Input data: Begin

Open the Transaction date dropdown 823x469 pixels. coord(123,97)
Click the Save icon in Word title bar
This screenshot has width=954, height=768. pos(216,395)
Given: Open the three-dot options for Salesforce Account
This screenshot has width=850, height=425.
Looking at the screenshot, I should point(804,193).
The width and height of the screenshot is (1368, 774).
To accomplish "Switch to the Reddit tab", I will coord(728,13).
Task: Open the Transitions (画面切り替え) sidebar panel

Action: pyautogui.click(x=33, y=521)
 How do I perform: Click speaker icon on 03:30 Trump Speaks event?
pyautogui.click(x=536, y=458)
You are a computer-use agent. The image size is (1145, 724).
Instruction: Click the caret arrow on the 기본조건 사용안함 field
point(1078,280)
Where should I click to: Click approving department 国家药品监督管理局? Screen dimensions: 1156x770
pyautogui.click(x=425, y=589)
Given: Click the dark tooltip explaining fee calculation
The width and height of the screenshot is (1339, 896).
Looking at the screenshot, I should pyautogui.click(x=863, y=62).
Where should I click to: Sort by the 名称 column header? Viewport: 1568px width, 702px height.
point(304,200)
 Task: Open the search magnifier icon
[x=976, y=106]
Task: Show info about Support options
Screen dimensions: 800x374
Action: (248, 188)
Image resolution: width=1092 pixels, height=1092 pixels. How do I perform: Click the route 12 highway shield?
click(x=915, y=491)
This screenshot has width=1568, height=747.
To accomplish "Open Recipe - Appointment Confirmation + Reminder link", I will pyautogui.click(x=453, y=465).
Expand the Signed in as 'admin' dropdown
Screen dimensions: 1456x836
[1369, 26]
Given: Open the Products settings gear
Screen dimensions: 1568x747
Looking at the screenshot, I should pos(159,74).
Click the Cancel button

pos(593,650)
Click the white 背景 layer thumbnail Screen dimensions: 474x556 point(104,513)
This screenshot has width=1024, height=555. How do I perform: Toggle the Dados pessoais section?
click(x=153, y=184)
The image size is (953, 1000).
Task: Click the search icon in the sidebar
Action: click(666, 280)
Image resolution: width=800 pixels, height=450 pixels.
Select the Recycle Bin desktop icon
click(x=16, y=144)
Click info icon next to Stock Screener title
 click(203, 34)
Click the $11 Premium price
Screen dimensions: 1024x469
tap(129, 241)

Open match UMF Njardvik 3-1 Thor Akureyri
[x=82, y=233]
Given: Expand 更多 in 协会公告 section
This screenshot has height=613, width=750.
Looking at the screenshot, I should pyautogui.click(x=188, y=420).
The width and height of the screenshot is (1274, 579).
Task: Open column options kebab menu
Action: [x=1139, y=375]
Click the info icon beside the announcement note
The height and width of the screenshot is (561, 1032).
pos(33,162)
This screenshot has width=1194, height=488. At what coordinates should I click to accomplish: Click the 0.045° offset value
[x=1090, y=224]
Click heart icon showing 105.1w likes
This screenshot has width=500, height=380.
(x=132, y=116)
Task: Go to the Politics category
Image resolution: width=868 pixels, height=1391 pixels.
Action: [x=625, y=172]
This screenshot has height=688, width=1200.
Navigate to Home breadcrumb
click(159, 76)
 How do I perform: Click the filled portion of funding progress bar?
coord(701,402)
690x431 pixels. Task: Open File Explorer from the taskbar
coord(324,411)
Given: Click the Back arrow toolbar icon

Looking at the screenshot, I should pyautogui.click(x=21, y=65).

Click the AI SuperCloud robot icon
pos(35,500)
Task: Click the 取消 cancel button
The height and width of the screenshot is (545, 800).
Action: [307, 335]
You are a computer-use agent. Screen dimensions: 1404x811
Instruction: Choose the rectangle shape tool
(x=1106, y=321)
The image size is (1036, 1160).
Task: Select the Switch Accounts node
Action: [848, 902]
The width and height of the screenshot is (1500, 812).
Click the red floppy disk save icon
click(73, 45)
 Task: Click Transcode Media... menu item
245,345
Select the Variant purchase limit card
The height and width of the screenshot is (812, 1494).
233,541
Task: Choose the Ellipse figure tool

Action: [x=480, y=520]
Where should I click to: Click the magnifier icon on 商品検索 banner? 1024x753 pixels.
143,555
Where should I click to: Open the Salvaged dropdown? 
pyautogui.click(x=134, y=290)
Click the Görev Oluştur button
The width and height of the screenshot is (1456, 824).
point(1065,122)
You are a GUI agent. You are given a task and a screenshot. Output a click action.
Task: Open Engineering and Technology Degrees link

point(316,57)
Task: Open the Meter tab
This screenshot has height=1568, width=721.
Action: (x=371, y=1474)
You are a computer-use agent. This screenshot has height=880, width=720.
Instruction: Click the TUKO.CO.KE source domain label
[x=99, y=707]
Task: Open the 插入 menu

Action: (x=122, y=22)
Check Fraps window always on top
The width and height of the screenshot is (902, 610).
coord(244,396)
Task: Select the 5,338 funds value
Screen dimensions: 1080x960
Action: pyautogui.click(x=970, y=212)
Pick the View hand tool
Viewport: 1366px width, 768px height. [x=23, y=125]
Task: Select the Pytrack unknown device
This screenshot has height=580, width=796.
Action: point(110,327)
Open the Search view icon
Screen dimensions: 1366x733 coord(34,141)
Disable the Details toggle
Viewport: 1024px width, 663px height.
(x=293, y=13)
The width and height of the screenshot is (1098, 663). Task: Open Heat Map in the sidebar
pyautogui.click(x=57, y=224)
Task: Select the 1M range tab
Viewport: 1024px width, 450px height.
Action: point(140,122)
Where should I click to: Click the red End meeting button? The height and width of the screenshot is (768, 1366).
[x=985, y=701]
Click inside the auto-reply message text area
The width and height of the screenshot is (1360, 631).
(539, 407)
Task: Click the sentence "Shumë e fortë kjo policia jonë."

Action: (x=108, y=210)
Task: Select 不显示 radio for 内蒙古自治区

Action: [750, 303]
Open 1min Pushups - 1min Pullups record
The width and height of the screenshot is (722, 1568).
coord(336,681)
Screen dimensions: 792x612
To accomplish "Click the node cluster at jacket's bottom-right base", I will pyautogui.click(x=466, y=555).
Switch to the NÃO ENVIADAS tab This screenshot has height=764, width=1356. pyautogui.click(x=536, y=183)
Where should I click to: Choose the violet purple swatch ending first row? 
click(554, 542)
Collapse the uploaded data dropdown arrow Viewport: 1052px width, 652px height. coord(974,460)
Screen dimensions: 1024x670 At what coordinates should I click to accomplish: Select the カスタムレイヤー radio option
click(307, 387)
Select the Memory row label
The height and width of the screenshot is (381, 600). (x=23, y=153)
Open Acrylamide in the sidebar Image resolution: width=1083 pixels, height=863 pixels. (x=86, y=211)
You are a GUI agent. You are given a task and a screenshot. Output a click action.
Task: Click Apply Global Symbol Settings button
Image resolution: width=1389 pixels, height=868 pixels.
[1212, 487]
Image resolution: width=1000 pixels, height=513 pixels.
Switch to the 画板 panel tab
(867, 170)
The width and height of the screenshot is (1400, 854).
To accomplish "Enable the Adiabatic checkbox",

Input data: End

Return each line of the data exactly as written above.

▸ Solution to the problem
Open the Transaction date dropdown 823x469 pixels. coord(123,97)
Click the Save icon in Word title bar
This screenshot has width=954, height=768. pos(216,395)
Given: Open the three-dot options for Salesforce Account
This screenshot has width=850, height=425.
Looking at the screenshot, I should point(804,193).
The width and height of the screenshot is (1368, 774).
To accomplish "Switch to the Reddit tab", I will coord(728,13).
Task: Open the Transitions (画面切り替え) sidebar panel

Action: pyautogui.click(x=33, y=521)
 How do I perform: Click speaker icon on 03:30 Trump Speaks event?
pyautogui.click(x=536, y=458)
You are a computer-use agent. The image size is (1145, 724).
Instruction: Click the caret arrow on the 기본조건 사용안함 field
point(1078,280)
Where should I click to: Click approving department 国家药品监督管理局? Screen dimensions: 1156x770
pyautogui.click(x=425, y=589)
Given: Click the dark tooltip explaining fee calculation
The width and height of the screenshot is (1339, 896).
Looking at the screenshot, I should pyautogui.click(x=863, y=62).
Where should I click to: Sort by the 名称 column header? Viewport: 1568px width, 702px height.
point(304,200)
 Task: Open the search magnifier icon
[x=976, y=106]
Task: Show info about Support options
Screen dimensions: 800x374
Action: (248, 188)
Image resolution: width=1092 pixels, height=1092 pixels. How do I perform: Click the route 12 highway shield?
click(x=915, y=491)
This screenshot has width=1568, height=747.
To accomplish "Open Recipe - Appointment Confirmation + Reminder link", I will pyautogui.click(x=453, y=465).
Expand the Signed in as 'admin' dropdown
Screen dimensions: 1456x836
[1369, 26]
Given: Open the Products settings gear
Screen dimensions: 1568x747
Looking at the screenshot, I should pos(159,74).
Click the Cancel button

pos(593,650)
Click the white 背景 layer thumbnail Screen dimensions: 474x556 point(104,513)
This screenshot has width=1024, height=555. How do I perform: Toggle the Dados pessoais section?
click(x=153, y=184)
The image size is (953, 1000).
Task: Click the search icon in the sidebar
Action: click(666, 280)
Image resolution: width=800 pixels, height=450 pixels.
Select the Recycle Bin desktop icon
click(x=16, y=144)
Click info icon next to Stock Screener title
 click(203, 34)
Click the $11 Premium price
Screen dimensions: 1024x469
tap(129, 241)

Open match UMF Njardvik 3-1 Thor Akureyri
[x=82, y=233]
Given: Expand 更多 in 协会公告 section
This screenshot has height=613, width=750.
Looking at the screenshot, I should pyautogui.click(x=188, y=420).
The width and height of the screenshot is (1274, 579).
Task: Open column options kebab menu
Action: [x=1139, y=375]
Click the info icon beside the announcement note
The height and width of the screenshot is (561, 1032).
pos(33,162)
This screenshot has width=1194, height=488. At what coordinates should I click to accomplish: Click the 0.045° offset value
[x=1090, y=224]
Click heart icon showing 105.1w likes
This screenshot has width=500, height=380.
(x=132, y=116)
Task: Go to the Politics category
Image resolution: width=868 pixels, height=1391 pixels.
Action: [x=625, y=172]
This screenshot has height=688, width=1200.
Navigate to Home breadcrumb
click(159, 76)
 How do I perform: Click the filled portion of funding progress bar?
coord(701,402)
690x431 pixels. Task: Open File Explorer from the taskbar
coord(324,411)
Given: Click the Back arrow toolbar icon

Looking at the screenshot, I should pyautogui.click(x=21, y=65).

Click the AI SuperCloud robot icon
pos(35,500)
Task: Click the 取消 cancel button
The height and width of the screenshot is (545, 800).
Action: [307, 335]
You are a computer-use agent. Screen dimensions: 1404x811
Instruction: Choose the rectangle shape tool
(x=1106, y=321)
The image size is (1036, 1160).
Task: Select the Switch Accounts node
Action: [848, 902]
The width and height of the screenshot is (1500, 812).
Click the red floppy disk save icon
click(73, 45)
 Task: Click Transcode Media... menu item
245,345
Select the Variant purchase limit card
The height and width of the screenshot is (812, 1494).
233,541
Task: Choose the Ellipse figure tool

Action: [x=480, y=520]
Where should I click to: Click the magnifier icon on 商品検索 banner? 1024x753 pixels.
143,555
Where should I click to: Open the Salvaged dropdown? 
pyautogui.click(x=134, y=290)
Click the Görev Oluştur button
The width and height of the screenshot is (1456, 824).
point(1065,122)
You are a GUI agent. You are given a task and a screenshot. Output a click action.
Task: Open Engineering and Technology Degrees link

point(316,57)
Task: Open the Meter tab
This screenshot has height=1568, width=721.
Action: (x=371, y=1474)
You are a computer-use agent. This screenshot has height=880, width=720.
Instruction: Click the TUKO.CO.KE source domain label
[x=99, y=707]
Task: Open the 插入 menu

Action: (x=122, y=22)
Check Fraps window always on top
The width and height of the screenshot is (902, 610).
coord(244,396)
Task: Select the 5,338 funds value
Screen dimensions: 1080x960
Action: pyautogui.click(x=970, y=212)
Pick the View hand tool
Viewport: 1366px width, 768px height. [x=23, y=125]
Task: Select the Pytrack unknown device
This screenshot has height=580, width=796.
Action: point(110,327)
Open the Search view icon
Screen dimensions: 1366x733 coord(34,141)
Disable the Details toggle
Viewport: 1024px width, 663px height.
(x=293, y=13)
The width and height of the screenshot is (1098, 663). Task: Open Heat Map in the sidebar
pyautogui.click(x=57, y=224)
Task: Select the 1M range tab
Viewport: 1024px width, 450px height.
Action: point(140,122)
Where should I click to: Click the red End meeting button? The height and width of the screenshot is (768, 1366).
[x=985, y=701]
Click inside the auto-reply message text area
The width and height of the screenshot is (1360, 631).
(539, 407)
Task: Click the sentence "Shumë e fortë kjo policia jonë."

Action: (x=108, y=210)
Task: Select 不显示 radio for 内蒙古自治区

Action: [750, 303]
Open 1min Pushups - 1min Pullups record
The width and height of the screenshot is (722, 1568).
coord(336,681)
Screen dimensions: 792x612
To accomplish "Click the node cluster at jacket's bottom-right base", I will pyautogui.click(x=466, y=555).
Switch to the NÃO ENVIADAS tab This screenshot has height=764, width=1356. pyautogui.click(x=536, y=183)
Where should I click to: Choose the violet purple swatch ending first row? 
click(554, 542)
Collapse the uploaded data dropdown arrow Viewport: 1052px width, 652px height. coord(974,460)
Screen dimensions: 1024x670 At what coordinates should I click to accomplish: Select the カスタムレイヤー radio option
click(307, 387)
Select the Memory row label
The height and width of the screenshot is (381, 600). (x=23, y=153)
Open Acrylamide in the sidebar Image resolution: width=1083 pixels, height=863 pixels. (x=86, y=211)
You are a GUI agent. You are given a task and a screenshot. Output a click action.
Task: Click Apply Global Symbol Settings button
Image resolution: width=1389 pixels, height=868 pixels.
[1212, 487]
Image resolution: width=1000 pixels, height=513 pixels.
Switch to the 画板 panel tab
(867, 170)
The width and height of the screenshot is (1400, 854).
To accomplish "Enable the Adiabatic checkbox",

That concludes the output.